The first plenary session focused on issues of ethical regulation of health systems research. Dr Jerome Singh stressed that the overall objective of health systems research is to produce evidence-based information for use by policy-makers and managers of health systems to strengthen the health research system overall. The functions and operational components of health systems research are stewardship, financing, creation and sustaining of resources, and the production and use of research. The components of health systems includes: health research networks, production systems (e.g., agricultural and pharmaceutical systems), social and health delivery systems, regulatory and court systems for decision-making, monitoring and control, groups of end-users, and other relevant stakeholders.
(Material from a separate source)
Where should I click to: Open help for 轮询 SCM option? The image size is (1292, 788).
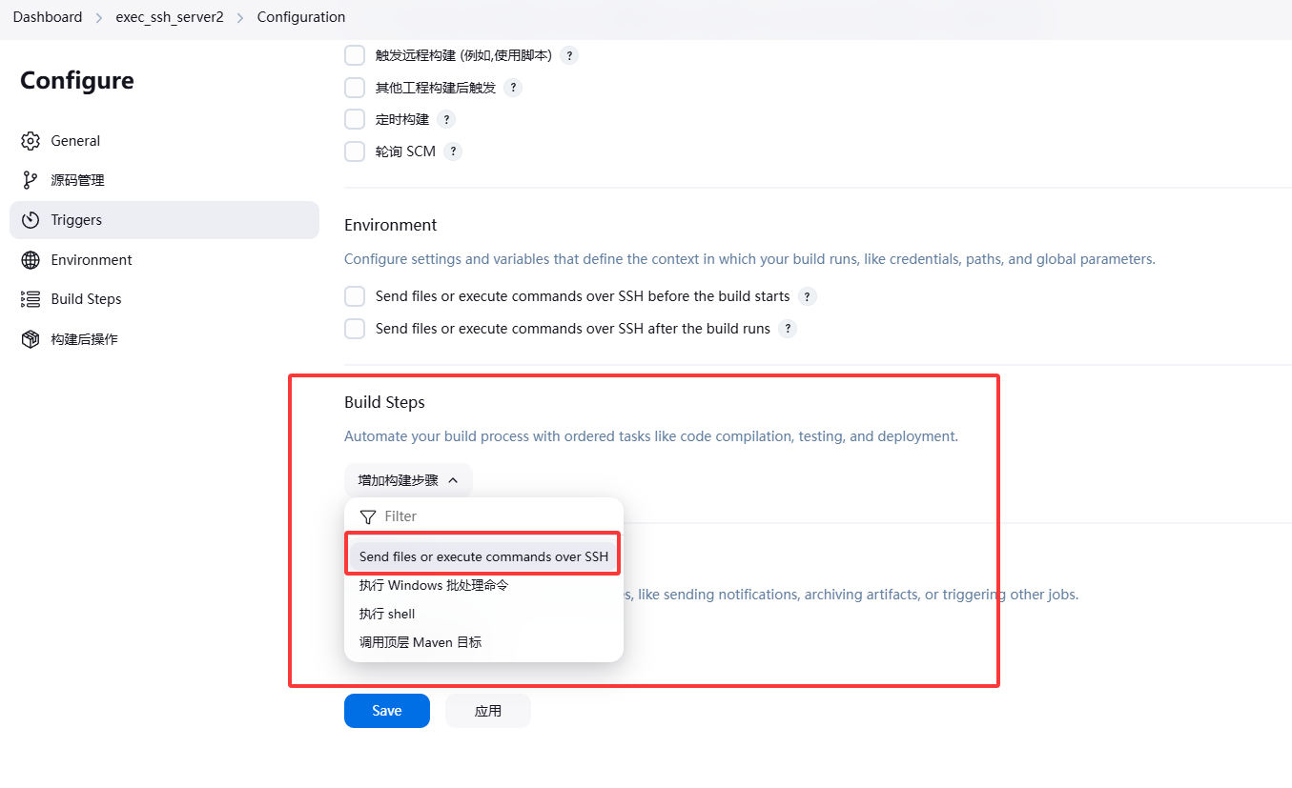453,152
In session two, the themes of PH and HSys Research were discussed more deeply. Professor Jimmy Whitworth firstly introduced the concept of Cluster Randomised Trials, a concept commonly used in PH, HSys & HServ research. He then presented the fundamental ethical considerations for Cluster Randomised Trials: that participant's interests must prevail; research must have the potential to generate scientific understanding; there must be a favourable balance of risk and benefit; there must be individual voluntary informed consent; independent ethical review; and peer review. The key ethical issues for Cluster Randomised Trials are: recruitment bias, community and individual consent, the welfare of participants in the control arm, and the requirement for the scientific basis of the research.

Session three mainly dealt with vaccine research. Dr. John Clemens presented "Ethical Prerequisites for Research on Vi (typhoid vaccine) in Complex Emergencies". He mentioned that currently, policy uncertainties impede the routine use of Vi polysaccharides in populations at risk of typhoid fever during relief efforts for complex emergencies. It is necessary to resolve the problem by carrying out operational research in the context of delivery of Vi vaccine in such settings which require independent ethical review.

Research in PH, HSys and Hservices shares the same ethical principles and many of the same issues as traditional areas of bioethics. In addition, research in PH, HSys and Hservices must negotiate between protecting the rights and welfare of the individual and improving the health of the general community. As a result, additional issues must be addressed. These include recruitment bias, issues between community and individual consent and the welfare of control-arm participants. An additional focus should be 'indigenizing' Western bioethics to adapt to the culture and traditions of host communities.